*Required work:*
Your answer must be an exact copy of the records below.

*Data supplied:*
....................

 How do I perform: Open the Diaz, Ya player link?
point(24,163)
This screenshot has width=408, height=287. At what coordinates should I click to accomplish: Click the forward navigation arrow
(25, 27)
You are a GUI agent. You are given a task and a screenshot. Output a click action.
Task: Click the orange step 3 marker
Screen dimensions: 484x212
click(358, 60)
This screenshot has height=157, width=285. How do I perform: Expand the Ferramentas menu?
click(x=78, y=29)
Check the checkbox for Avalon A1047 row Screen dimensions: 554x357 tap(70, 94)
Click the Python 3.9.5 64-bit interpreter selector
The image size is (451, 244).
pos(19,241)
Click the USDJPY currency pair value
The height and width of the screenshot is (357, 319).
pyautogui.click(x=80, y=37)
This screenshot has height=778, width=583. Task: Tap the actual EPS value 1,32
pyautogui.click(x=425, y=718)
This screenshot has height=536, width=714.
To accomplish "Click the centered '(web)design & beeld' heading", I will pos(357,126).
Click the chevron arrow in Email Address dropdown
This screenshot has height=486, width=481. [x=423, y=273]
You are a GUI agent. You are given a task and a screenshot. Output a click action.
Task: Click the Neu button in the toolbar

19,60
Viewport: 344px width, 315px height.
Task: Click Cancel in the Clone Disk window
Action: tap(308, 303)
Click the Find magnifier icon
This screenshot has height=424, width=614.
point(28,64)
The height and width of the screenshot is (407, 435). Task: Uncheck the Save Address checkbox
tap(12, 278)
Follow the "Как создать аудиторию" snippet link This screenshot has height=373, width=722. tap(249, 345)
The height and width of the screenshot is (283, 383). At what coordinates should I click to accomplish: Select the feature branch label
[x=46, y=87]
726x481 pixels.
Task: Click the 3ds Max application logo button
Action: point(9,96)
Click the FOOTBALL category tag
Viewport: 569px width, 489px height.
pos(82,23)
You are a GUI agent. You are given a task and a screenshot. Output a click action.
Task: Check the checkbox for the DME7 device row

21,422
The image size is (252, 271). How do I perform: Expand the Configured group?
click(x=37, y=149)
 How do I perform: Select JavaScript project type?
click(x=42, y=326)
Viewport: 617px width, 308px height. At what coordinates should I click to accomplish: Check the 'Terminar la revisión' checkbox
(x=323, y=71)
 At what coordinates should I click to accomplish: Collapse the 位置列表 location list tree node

....................

*Answer box:*
 How do I perform: Open the Diaz, Ya player link?
point(24,163)
This screenshot has width=408, height=287. At what coordinates should I click to accomplish: Click the forward navigation arrow
(25, 27)
You are a GUI agent. You are given a task and a screenshot. Output a click action.
Task: Click the orange step 3 marker
Screen dimensions: 484x212
click(358, 60)
This screenshot has height=157, width=285. How do I perform: Expand the Ferramentas menu?
click(x=78, y=29)
Check the checkbox for Avalon A1047 row Screen dimensions: 554x357 tap(70, 94)
Click the Python 3.9.5 64-bit interpreter selector
The image size is (451, 244).
pos(19,241)
Click the USDJPY currency pair value
The height and width of the screenshot is (357, 319).
pyautogui.click(x=80, y=37)
This screenshot has height=778, width=583. Task: Tap the actual EPS value 1,32
pyautogui.click(x=425, y=718)
This screenshot has height=536, width=714.
To accomplish "Click the centered '(web)design & beeld' heading", I will pos(357,126).
Click the chevron arrow in Email Address dropdown
This screenshot has height=486, width=481. [x=423, y=273]
You are a GUI agent. You are given a task and a screenshot. Output a click action.
Task: Click the Neu button in the toolbar

19,60
Viewport: 344px width, 315px height.
Task: Click Cancel in the Clone Disk window
Action: tap(308, 303)
Click the Find magnifier icon
This screenshot has height=424, width=614.
point(28,64)
The height and width of the screenshot is (407, 435). Task: Uncheck the Save Address checkbox
tap(12, 278)
Follow the "Как создать аудиторию" snippet link This screenshot has height=373, width=722. tap(249, 345)
The height and width of the screenshot is (283, 383). At what coordinates should I click to accomplish: Select the feature branch label
[x=46, y=87]
726x481 pixels.
Task: Click the 3ds Max application logo button
Action: point(9,96)
Click the FOOTBALL category tag
Viewport: 569px width, 489px height.
pos(82,23)
You are a GUI agent. You are given a task and a screenshot. Output a click action.
Task: Check the checkbox for the DME7 device row

21,422
The image size is (252, 271). How do I perform: Expand the Configured group?
click(x=37, y=149)
 How do I perform: Select JavaScript project type?
click(x=42, y=326)
Viewport: 617px width, 308px height. At what coordinates should I click to accomplish: Check the 'Terminar la revisión' checkbox
(x=323, y=71)
 At what coordinates should I click to accomplish: Collapse the 位置列表 location list tree node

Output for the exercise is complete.